Primitive Root is Generator of Reduced Residue System

Theorem

Let $a$ be a primitive root of $n$.

Then:

$\left\{{a, a^2, a^3, \ldots, a^{\phi \left({n}\right)}}\right\}$

where $\phi \left({n}\right)$ is the Euler phi function of $n$, is a reduced residue system of $n$.

Thus the first $\phi \left({n}\right)$ powers of $a$ "generates" $R$.

We say that $a$ is a generator of $R$.

Proof

Let $R = \left\{{a, a^2, a^3, \ldots, a^{\phi \left({n}\right)}}\right\}$.

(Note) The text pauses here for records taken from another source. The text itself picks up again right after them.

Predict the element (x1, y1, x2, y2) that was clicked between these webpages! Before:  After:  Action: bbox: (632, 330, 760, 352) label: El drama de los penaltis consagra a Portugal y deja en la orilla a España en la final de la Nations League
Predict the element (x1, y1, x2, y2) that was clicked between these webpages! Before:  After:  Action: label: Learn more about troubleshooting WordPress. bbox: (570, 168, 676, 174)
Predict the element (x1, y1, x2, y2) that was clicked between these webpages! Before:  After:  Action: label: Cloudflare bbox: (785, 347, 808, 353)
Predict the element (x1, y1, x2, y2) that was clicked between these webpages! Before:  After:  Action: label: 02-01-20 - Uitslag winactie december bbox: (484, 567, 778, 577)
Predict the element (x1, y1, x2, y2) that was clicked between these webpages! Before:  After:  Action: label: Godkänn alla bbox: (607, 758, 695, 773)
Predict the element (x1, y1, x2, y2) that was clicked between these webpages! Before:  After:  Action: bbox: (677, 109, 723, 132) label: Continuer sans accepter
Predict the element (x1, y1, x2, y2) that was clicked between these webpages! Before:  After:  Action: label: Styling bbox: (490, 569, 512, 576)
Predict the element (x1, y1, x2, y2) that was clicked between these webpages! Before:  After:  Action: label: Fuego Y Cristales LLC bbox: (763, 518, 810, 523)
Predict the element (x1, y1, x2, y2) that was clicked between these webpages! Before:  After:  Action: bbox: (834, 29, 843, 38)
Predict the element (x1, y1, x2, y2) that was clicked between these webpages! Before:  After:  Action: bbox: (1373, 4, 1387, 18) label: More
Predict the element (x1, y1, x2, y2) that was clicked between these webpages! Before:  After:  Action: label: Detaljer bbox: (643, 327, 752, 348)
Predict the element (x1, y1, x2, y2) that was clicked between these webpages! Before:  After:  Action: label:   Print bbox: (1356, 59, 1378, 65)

Each element of $R$ is coprime to $n$ as $a \perp n$.

Suppose $a^r \equiv a^s \pmod n$ where $1 \le r \le s \le \phi \left({n}\right)$.

Then $a^{r-s} \equiv 1 \pmod n$.

From the definition of primitive root, the order of $a$ modulo $n$ is $\phi \left({n}\right)$.

So from Integer to Power of Multiple of Order $\phi \left({n}\right)$ divides $r - s$ and so $r = s$.

So no two elements are congruent modulo $n$.

So as $R$ contains $\phi \left({n}\right)$ integers none of which are congruent modulo $n$ to any of the others, $R$ is a reduced residue system of $n$.

$\blacksquare$